Vice President Al Gore met with a panel of nearly two dozen scientists, theologians, and philosophers on December 11 to discuss the importance of this summer's discovery of possible past life on Mars and its impact on future NASA programs.
The panel called for more work in NASA's Origins program, which seeks out to understand how the universe was created and how life formed on Earth and perhaps other worlds.
"This discussion today about possible evidence of life throughout the solar system was exhilarating and thought-provoking," Gore said in a statement after the meeting.
"Today's discussion reinforces how important it is that we continue to pursue the unknown and that we as a nation continue to place a high value on protecting and promoting our scientific enterprise," he said.
The Origins program encompasses a number of fields, including research on the Big Bang and the formation of galaxies, stars, and solar systems, as well as biological research on the beginnings of life on Earth the possibilities for life elsewhere.
"We will be driven by answering fundamental scientific questions," NASA administrator Dan Goldin said after the meeting. He said however, that key areas of the Origins program were "woefully underfunded."
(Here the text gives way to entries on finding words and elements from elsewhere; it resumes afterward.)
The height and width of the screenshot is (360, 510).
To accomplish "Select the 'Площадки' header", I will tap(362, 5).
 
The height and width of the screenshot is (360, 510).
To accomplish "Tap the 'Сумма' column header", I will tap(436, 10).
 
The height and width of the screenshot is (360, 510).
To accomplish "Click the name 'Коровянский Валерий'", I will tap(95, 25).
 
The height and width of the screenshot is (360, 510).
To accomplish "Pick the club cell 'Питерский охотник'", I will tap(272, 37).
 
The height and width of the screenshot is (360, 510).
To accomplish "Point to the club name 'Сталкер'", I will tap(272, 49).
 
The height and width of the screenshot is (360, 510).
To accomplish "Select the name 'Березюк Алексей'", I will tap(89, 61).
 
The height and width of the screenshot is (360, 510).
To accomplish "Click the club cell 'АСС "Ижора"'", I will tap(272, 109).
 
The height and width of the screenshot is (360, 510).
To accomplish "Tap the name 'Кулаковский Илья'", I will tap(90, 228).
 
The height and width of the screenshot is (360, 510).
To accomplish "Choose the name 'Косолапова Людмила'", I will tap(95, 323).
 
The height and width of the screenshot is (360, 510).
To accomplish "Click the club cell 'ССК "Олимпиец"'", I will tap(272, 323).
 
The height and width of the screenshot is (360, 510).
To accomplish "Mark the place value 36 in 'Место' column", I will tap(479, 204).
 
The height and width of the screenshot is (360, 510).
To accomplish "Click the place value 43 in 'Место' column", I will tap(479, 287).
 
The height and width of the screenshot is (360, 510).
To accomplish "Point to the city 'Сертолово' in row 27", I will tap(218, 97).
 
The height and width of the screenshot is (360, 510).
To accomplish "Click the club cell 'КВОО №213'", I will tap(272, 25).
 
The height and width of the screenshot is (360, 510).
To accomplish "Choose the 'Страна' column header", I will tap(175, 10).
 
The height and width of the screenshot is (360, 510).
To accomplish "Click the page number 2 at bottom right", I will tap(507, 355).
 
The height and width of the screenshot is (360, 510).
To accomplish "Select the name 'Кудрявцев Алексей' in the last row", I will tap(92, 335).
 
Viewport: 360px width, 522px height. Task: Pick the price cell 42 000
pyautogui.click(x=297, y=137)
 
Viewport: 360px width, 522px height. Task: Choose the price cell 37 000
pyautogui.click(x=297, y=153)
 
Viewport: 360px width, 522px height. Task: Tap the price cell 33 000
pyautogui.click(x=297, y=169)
The panel included a number of eminent scientists, including astronomer Carl Sagan, paleontologist Stephen Jay Gould, biologist Lynn Margulis and David McKay, the Johnson Space Center scientist who led the team that found the Mars life evidence in meteorite ALH 84001.
Also included in the diverse panel were DePaul University president Rev. John P. Minogue, journalist Bill Moyers, and a number of Clinton and Gore staffers.
The meeting was a prelude to the "Space Summit" planned for early next year. There members of the Clinton Administration and Congress will meet to discuss overall future plans for the space agency.